An Online Fault Cell Screening Method for Lithium-Ion Battery Formation Based on the Data-Driven Model with Incomplete Time-Series Data

Battery formation is important for ensuring the quality and service life of cells in lithium-ion battery (LIB) production. During the formation process, fault cells, such as low open-circuit voltage cells, are offline screened after the charging stage since, in most formation protocols, the online screening process is absent. This can lead to energy waste and extend the rework cycle of the fault cells in the LIB formation process. To address this problem, this paper considers the online fault cell screening problem, the formation pre-screening, in the LIB formation process as a classification task and proposes a data-driven model based on incomplete time-series data for formation pre-screening. First, the proposed model transforms segments of the incomplete charging voltage curve (ICVC) of the LIB as tokens, which is a more compact and less redundant data representation of the ICVC. Then, the attention-based feature encoder, transformer encoder (TE), captures the dependency between tokens to extract features for the formation pre-screening.
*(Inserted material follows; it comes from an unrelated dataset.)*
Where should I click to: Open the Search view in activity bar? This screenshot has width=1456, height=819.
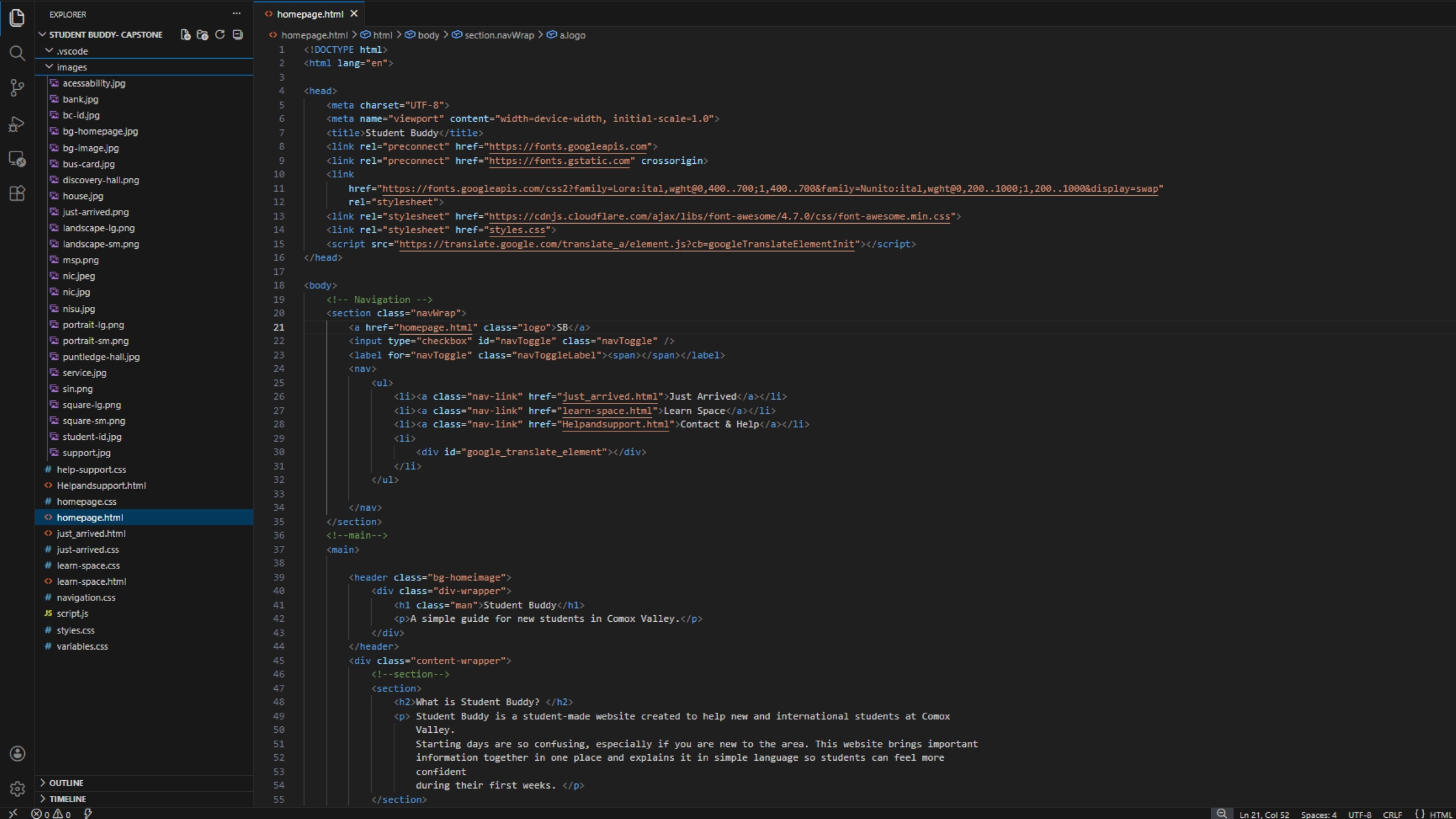pyautogui.click(x=17, y=53)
Finally, a task-specified decoder, feature enhance decoder (FED), is used to screen out fault cells online. The effectiveness of the proposed model is verified by experiments on real-world production data. The results show that the proposed model can achieve an accuracy of 98.73% and a lower miss rate of only 1.92% during formation pre-screening, which is a 2.49% improvement in accuracy and an 8.98% decrease in miss rate compared with the deep residual network. Our method can more accurately screen fault cells online than existing models, thus reducing the energy consumption and rework time of fault cells in LIB production.